Beyond doing the dishes, photography was Bob’s skill that he could offer – and he did so with incredibly regularity and personal sacrifice over many decades. He understood that by taking photos, he was providing a service, allowing a more true story to be heard, amidst the spin of our opponents and distortion of the mainstream media. He knew that his job was to show up, “keep his mouth shut,” and “DFIU” (don’t ‘mess’ it up). His approach, in turn, engendered a deep level of trust by almost all with whom Bob worked – to the point that they would open up their lives, families and struggles for Bob to document. This makes Bob’s photographic archives (now stored at Stanford University, free for all to download and print – at his insistence) one of the most incredible and deeply personal records of social movement history in the U.S. over the past 50 years.
The second image that comes to mind when I think of Bob is of that grin. Bob was always so full of life, and “mischievousness” as he liked to describe it. He took Emma Goldman’s quote,” If I can’t dance, I don’t want to be part of your revolution” literally – and any efforts he was going to be involved in certainly was going to involve a lot of dancing. Bob was a contra dancer for decades at his local granges, but more than anything he was a constant jokester. I can’t think of Bob without smiling and laughing, because that’s pretty much what I was doing the whole time we were together. He had an infectious spirit, and incredible energy – dancing, playing guitar, singing, and boogie boarding in the Monterey Bay until his Parkinson’s eventually got in the way.
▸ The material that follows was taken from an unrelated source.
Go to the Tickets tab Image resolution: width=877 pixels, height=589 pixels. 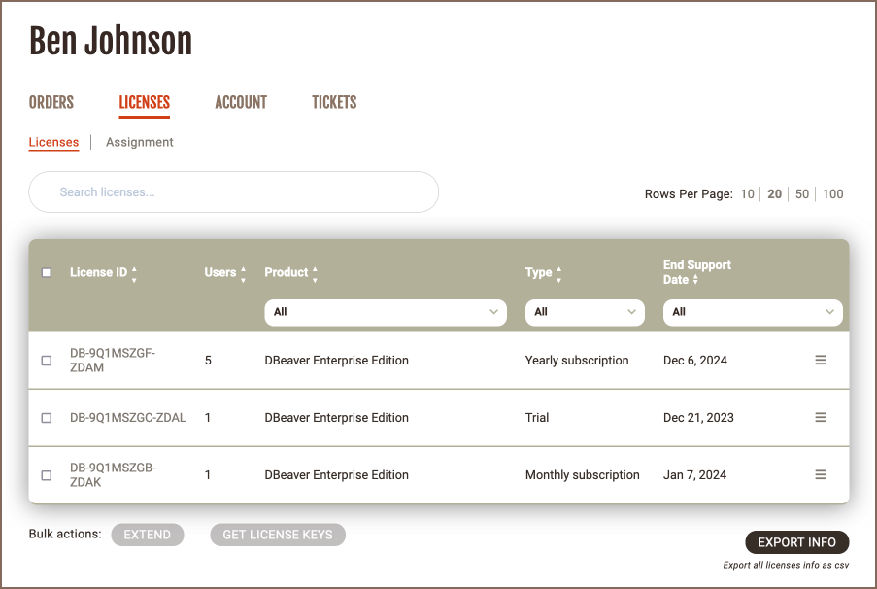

His humorous spirit was also incredibly disarming, crossing cultural and linguistic boundaries, and building friendship and trust wherever he went.
I trust that for many decades, I will continue to meet friends of Bob’s that I never knew he had – each one with an incredible story to share about how they met him, a lesson that they learned from him, and a deep appreciation for this man who gave so much to so many, and whose images and impact will be seen and felt for many generations to come. We love you, Bob.
Bob Fitch, ¡présente!
Josh Sonnenfeld is a graduate of the University of California, Santa Cruz, and is a former staff member of the Resource Center for Nonviolence. He lives with his wife Rachelle in Oakland, California, where he works with the Sierra Club to build powerful movements to protect the places and that we love.